3

So I understand that re-usage of a variable that has been post incremented is undefined behavior in a function call. My understanding is this is not a problem in constructors. My question is about tie which is oddly halfway between each.

Given: pair<int, int> func() can I do:

tie(*it++, *it) = func();

Or is that undefined behavior?

Jonathan Mee
  • 37,899
  • 23
  • 129
  • 288
  • 3
    `std::tie` *is* a function. I don't see why it would be any different. – super Jul 11 '19 at 16:20
  • 1
    In C++17, this is no longer UB—although whether the second argument is the incremented value or not is *unspecified*. – Davis Herring Jul 11 '19 at 23:01
  • @DavisHerring Isn't that by definition UB? – Jonathan Mee Jul 12 '19 at 15:30
  • @DavisHerring Ahh... I do love those nasal demons. So I guess we're saying this is now *compiler defined how* it will behave? Equally difficult really, just maybe not so disastrous. – Jonathan Mee Jul 12 '19 at 15:54
  • @JonathanMee: It’s not that either (called *implementation-defined*); one or the other behavior will happen on each call, with no guarantee of consistency even between multiple calls in a loop. (In practice, it’s rather unlikely to vary within one compiler version, but could very well change with any change to the code.) – Davis Herring Jul 12 '19 at 16:02
  • What do you mean by "this is not a problem in constructors"? Are you comparing parenthesized argument lists with braced initializer lists? – Ben Voigt Jul 14 '19 at 03:39
  • @BenVoigt I was wondering if `tie` derived any of the initializer list properties since it can be used for initialization. – Jonathan Mee Jul 14 '19 at 17:34
  • 1
    @JonathanMee: No, because you aren't using a braced initializer list. Construction doesn't get the ordering guarantee either, if using parentheses. – Ben Voigt Jul 15 '19 at 05:26

1 Answers1

3

Since C++17, this code has unspecified behavior. There are two possible outcomes:

  • the first argument is the result of dereferencing the original iterator, the second argument is the result of dereferencing the incremented iterator; or

  • the first argument and the second argument are both the result of dereferencing the original iterator.

Per [expr.call]/8:

[...] The initialization of a parameter, including every associated value computation and side effect, is indeterminately sequenced with respect to that of any other parameter. [...]

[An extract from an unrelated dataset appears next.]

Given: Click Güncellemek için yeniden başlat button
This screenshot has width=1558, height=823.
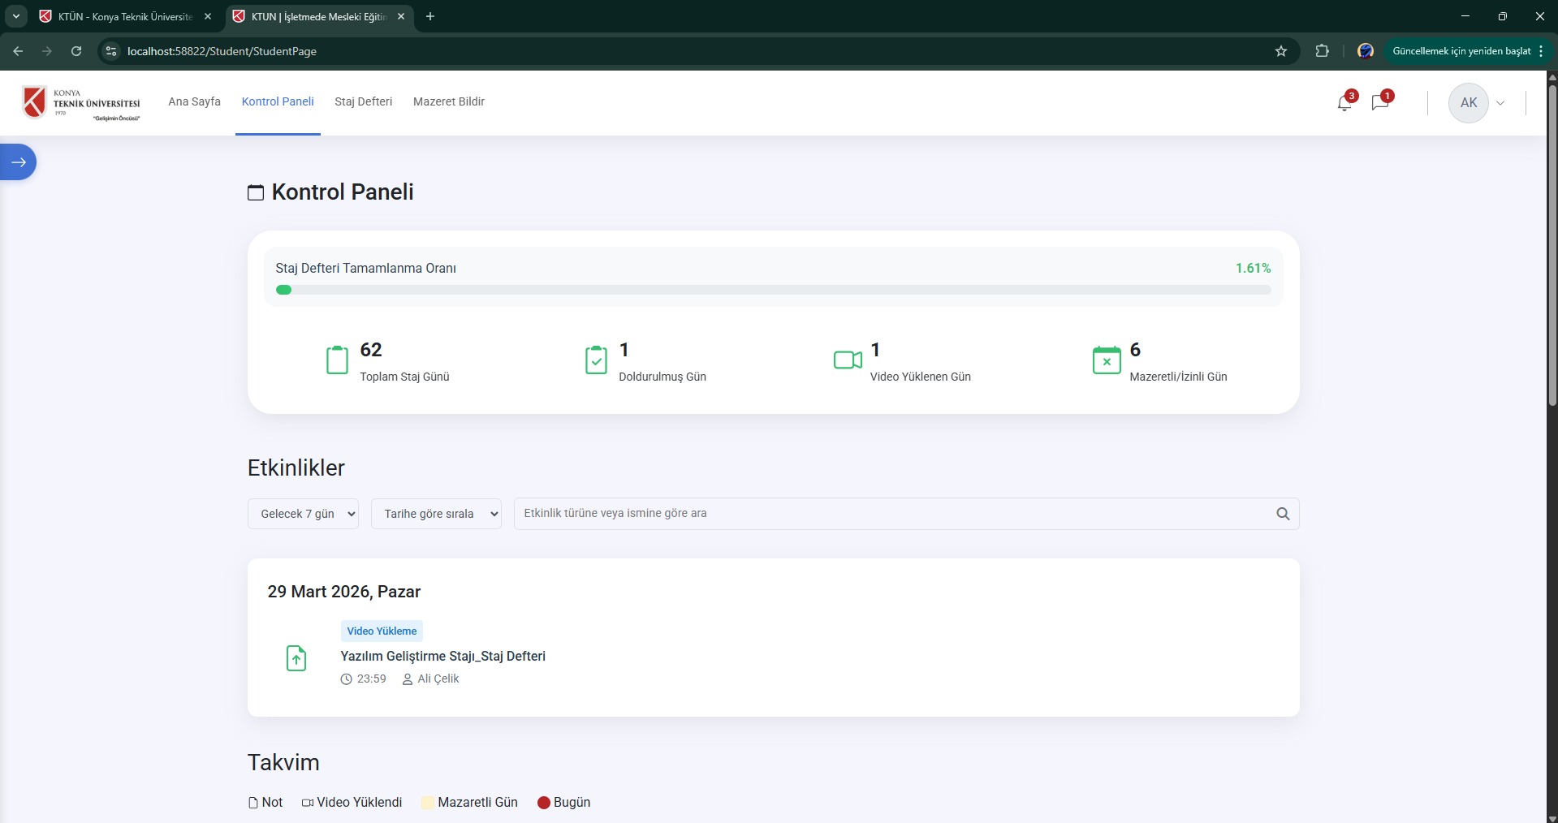Looking at the screenshot, I should pos(1461,51).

So the second argument to tie may be either the result of dereferencing the incremented iterator or the original iterator.


Prior to C++17, the situation was a bit complicated:

  • if both ++ and * invoke a function (e.g., when the type of it is a sophisticated class), then the behavior was unspecified, similar to the case since C++17;

  • otherwise, the behavior was undefined.

Per N4140 (C++14 draft) [expr.call]/8:

[ Note: The evaluations of the postfix expression and of the arguments are all unsequenced relative to one another. All side effects of argument evaluations are sequenced before the function is entered (see [intro.execution]). — end note ]

Thus, the code was undefined behavior because the evaluation of one argument was unsequenced with the other. The evaluation of the two arguments may overlap, resulting in a data race. Unless it is specified otherwise ...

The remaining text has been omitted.